● Directive A:
Say whether each statement below agrees with the summary of the paper on surface diffusion potential mapping, answering yes or no and quoting the words of the summary that decide it. (i) The method it describes relies on atomic force microscopy. (ii) The technique produces fully quantitative maps of surface diffusion potentials. (iii) The energy barriers it addresses matter for processes such as catalysis and self-assembly.

● Extract to read:
= Beginning of Section =

# Towards surface diffusion potential mapping on atomic length scale

**Authors:** Renan Villarreal, Christopher J. Kirkham, Alessandro Scarfato, David, R. Bowler, Christoph Renner

arXiv: 1812.02512 · 2019-05-28

## TL;DR

This paper introduces an atomic force microscopy method to map surface diffusion potentials at the atomic scale, providing a new experimental approach to measure energy barriers relevant for processes like catalysis and self-assembly.

## Contribution

It presents a novel AFM-based technique for semiquantitative mapping of surface diffusion potentials on atomic length scales, bridging a gap in experimental measurement capabilities.

= End of Section =

● Available data:
= Beginning of Section =

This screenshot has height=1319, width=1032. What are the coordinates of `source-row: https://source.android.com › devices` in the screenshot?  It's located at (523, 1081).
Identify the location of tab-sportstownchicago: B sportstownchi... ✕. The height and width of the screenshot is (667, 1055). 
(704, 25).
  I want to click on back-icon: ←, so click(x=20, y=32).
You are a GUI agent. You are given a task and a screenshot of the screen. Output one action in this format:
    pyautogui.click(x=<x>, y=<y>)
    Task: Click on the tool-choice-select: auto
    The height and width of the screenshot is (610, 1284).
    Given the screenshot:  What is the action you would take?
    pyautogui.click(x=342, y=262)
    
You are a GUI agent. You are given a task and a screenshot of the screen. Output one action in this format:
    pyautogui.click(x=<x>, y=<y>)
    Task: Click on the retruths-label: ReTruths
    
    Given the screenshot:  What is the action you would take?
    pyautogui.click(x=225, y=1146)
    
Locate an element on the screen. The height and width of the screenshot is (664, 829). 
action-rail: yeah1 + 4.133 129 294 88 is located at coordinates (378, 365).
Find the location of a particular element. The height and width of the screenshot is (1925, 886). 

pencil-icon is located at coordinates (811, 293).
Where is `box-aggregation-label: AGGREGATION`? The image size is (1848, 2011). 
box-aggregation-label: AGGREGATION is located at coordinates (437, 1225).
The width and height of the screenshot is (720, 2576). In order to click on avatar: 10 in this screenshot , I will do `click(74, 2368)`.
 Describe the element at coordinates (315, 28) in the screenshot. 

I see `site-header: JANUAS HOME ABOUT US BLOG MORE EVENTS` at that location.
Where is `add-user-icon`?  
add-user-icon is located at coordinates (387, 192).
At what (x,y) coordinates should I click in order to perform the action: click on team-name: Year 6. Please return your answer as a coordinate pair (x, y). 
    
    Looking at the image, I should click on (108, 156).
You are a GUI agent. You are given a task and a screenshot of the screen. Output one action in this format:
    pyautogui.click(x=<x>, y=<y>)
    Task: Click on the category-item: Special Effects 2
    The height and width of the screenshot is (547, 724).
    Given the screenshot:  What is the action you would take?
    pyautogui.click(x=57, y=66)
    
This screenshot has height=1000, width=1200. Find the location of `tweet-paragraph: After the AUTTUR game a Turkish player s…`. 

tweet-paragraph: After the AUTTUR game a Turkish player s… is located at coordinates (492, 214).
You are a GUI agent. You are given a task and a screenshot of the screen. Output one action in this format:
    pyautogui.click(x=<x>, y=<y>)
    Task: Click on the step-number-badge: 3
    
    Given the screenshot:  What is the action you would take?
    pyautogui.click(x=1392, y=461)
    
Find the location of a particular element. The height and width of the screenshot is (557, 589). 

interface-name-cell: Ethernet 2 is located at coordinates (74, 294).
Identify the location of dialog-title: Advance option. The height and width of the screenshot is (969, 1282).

= End of Section =

● Directive B:
Copy out the stretch of the listing from the line that contains "This screenshot has height=1000, width=1200." through the line that contains "tweet-paragraph: After the AUTTUR game a Turkish player s… is", including both of those lines.

● Answer space A:
(i) Yes: "This paper introduces an atomic force microscopy method to map surface diffusion potentials at the atomic scale"
(ii) No: "a novel AFM-based technique for semiquantitative mapping of surface diffusion potentials on atomic length scales"
(iii) Yes: "energy barriers relevant for processes like catalysis and self-assembly"

● Answer space B:
This screenshot has height=1000, width=1200. Find the location of `tweet-paragraph: After the AUTTUR game a Turkish player s…`. 

tweet-paragraph: After the AUTTUR game a Turkish player s… is located at coordinates (492, 214).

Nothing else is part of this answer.